Better relations between Baptists and Jews will be achieved not by denominational leaders but from person-to-person and congregational relationships built on wisdom, balance, courage and justice, according to the newest DVD study resource now available from the Baptist Center for Ethics.

“Good Will for the Common Good: Nurturing Baptists’ Relationship With Jews” begins with an overview of Southern Baptists’ often-rocky relationship with the Jewish faith, summarized famously in Bailey Smith’s 1980 remark that God does not hear the prayers of a Jew.

It contrasts that history with examples of moderate Baptist individuals and congregations who model overcoming theological differences to unite Jewish people and Baptist Christians on themes like civility, respect and the separation of church and state.

“During the past quarter century the relationship between Southern Baptists and Jews has hit rock bottom,” Robert Parham, executive director of the Baptist Center for Ethics says in the DVD. “Of course goodwill Baptists have sought to advance the common good with their Jewish neighbors.”

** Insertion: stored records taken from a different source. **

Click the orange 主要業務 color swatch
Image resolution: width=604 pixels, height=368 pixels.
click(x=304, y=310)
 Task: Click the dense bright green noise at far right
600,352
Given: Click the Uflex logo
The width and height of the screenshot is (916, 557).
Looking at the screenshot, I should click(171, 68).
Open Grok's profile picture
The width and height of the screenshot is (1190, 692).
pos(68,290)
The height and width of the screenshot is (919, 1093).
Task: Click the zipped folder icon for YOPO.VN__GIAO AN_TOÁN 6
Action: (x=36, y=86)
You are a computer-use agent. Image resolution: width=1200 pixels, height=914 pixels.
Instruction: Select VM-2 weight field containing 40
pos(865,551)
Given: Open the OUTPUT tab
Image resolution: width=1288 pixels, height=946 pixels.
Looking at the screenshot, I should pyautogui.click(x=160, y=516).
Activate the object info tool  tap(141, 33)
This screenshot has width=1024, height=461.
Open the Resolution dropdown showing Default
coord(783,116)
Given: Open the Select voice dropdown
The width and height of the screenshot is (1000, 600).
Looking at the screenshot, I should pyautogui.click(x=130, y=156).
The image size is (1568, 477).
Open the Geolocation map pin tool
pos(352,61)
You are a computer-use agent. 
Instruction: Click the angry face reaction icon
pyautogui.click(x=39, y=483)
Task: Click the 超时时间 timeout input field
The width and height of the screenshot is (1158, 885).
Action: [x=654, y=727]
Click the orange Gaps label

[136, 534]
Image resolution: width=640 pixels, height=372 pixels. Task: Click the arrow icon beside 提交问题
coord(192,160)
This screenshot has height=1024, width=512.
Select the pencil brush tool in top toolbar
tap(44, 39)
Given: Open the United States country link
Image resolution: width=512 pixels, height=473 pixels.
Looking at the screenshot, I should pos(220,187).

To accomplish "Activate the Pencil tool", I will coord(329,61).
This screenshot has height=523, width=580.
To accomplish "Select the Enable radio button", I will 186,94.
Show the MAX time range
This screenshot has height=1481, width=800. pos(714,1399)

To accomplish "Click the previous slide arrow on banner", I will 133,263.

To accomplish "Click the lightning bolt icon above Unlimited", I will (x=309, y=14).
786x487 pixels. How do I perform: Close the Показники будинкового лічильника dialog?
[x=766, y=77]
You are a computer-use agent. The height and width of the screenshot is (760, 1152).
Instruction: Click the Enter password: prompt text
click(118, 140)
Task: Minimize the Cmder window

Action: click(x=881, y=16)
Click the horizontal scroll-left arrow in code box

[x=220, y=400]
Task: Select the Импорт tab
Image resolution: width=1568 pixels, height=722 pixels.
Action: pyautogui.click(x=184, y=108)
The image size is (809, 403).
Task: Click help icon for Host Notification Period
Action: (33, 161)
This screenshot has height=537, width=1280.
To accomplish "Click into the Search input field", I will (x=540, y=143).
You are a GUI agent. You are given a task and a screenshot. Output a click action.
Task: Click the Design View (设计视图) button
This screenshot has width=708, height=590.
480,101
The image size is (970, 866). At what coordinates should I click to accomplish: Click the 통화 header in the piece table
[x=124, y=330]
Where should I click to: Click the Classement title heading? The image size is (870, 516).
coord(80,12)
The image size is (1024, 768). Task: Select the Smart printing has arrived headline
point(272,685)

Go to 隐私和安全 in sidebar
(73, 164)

“But we must do much more,” Parham continues. “In an era of rising religious conflict goodwill Baptists would do well to remember the best of our tradition, advocating the separation of church and state, articulating the need for democracy over theocracy, asserting civility over ideology, and acting for the poor.”

“We would also do well to reclaim the centrality of Jesus, who taught us to love our neighbors,” Parham continues, “not as a means toward conversion, but because it’s the right thing to do.”

Cliff Vaughn, culture editor for, shot eight interviews in three states for the 31-minute video. It can be used either for a one-time viewing or in a four-week Sunday school or Wednesday night study with chapters exploring the four cardinal virtues–wisdom, balance, courage and justice–applied to how Baptists ought to relate to their Jewish neighbors. Each DVD comes with a pass code to unlock an online study guide.

Among those featured in the DVD are Immanuel Baptist Church in Nashville, which each Thanksgiving sponsors a fun run called the Boulevard Bolt with a nearby Episcopal church and Jewish temple. Proceeds from the run go toward helping the homeless.

Rabbi Jonathan Miller of Temple Emanu-El in Birmingham, Ala., and Steve Jones, pastor of Southside Baptist Church, describe how Southside’s opening its doors to the temple during a major building renovation bound the two congregations together.

Mike Smith of First Baptist Church in Murfreesboro, Tenn., and Rabbi Rami Shapiro, head of the One River Foundation, reflect on their experience of co-writing a groundbreaking book yet controversial 2005 book, Let Us Break Bread Together: A Passover Haggadah for Christians, aimed at engaging Christians and Jews around a common venue of the Passover.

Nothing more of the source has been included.